Rudy’s Vegan Butcher, as the name indicates, curates and sells all type of typically meaty products with the following catch: none of them contain actual meat. The shop provides vegans with a wide range of meatless products, from lobster (or ‘lobstah’) to charcuterie.
It seems surprising that it has taken so long for a meatless butcher to appear (there’s a phrase I never thought I’d say). While the name might be contradictory, meat alternatives have undeniably been on the rise. The Business Daily reports a 40% sales increase in the past five years.
More restaurants and cafés have added vegan and vegetarian options to their menus, and supermarkets have dedicated vegan-friendly sections. Whether it's due to trends or a moral decision, people appear to be trying out these alternatives, and if they have funny names like ‘chick’n lover’ pâté, even better.
The only problem is the cost- those who prefer vegan alternatives know that it comes with a price. In ASDA, for instance, vegan burger patties cost twice the price of meat. There is debate on what that says about massively produced meat and the costs of it productions, but I’ll leave that for now.

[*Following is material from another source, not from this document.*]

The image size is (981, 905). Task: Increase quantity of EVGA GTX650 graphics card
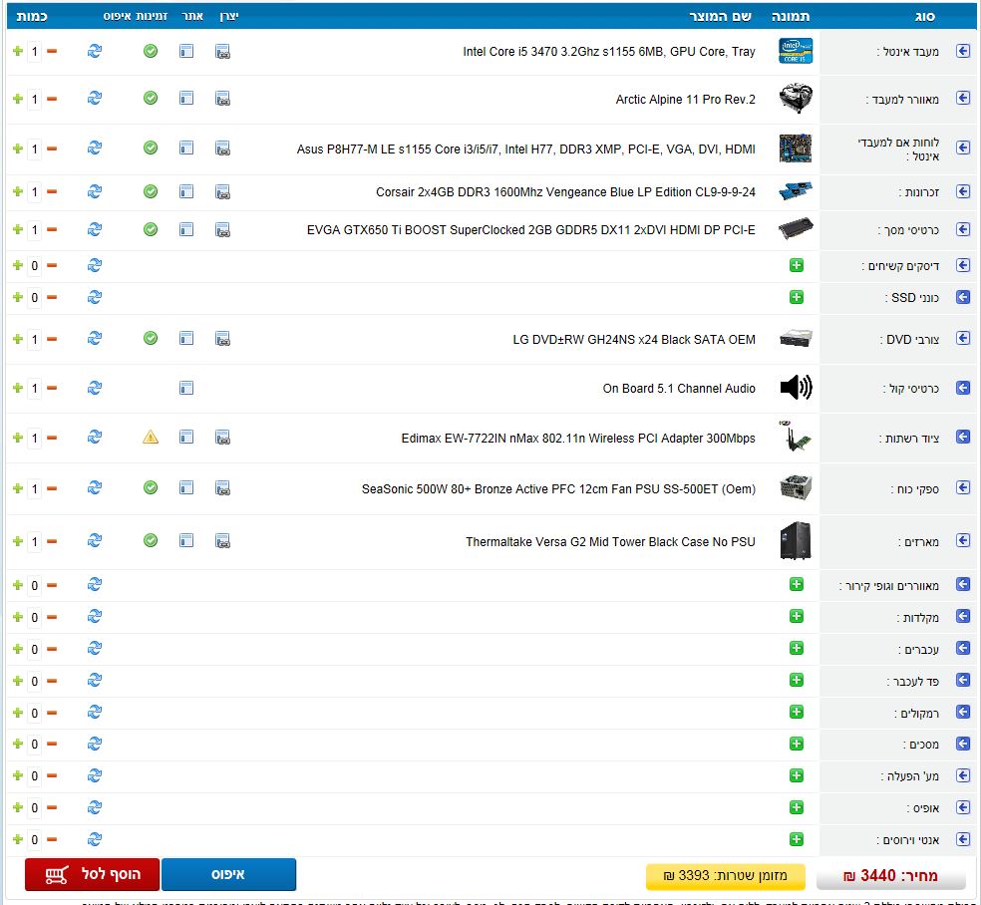pyautogui.click(x=17, y=230)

On the other hand, buying meat alternatives counts with supporting brands with moral values, and in this case, it also means supporting an independent and new business.
Furthermore, Rudy’s Butcher DShop will not be limited to London, which is good news for veggies up here in the north, as they have a delivery service nationwide.
It is difficult to judge whether the business will be fruitful or not at this stage, but it sure benefits vegans and vegetarians who struggle to find and access products that fit their dietary restrictions. The 1% of Brits who are vegan will surely be happy and excited with the new addition to their market.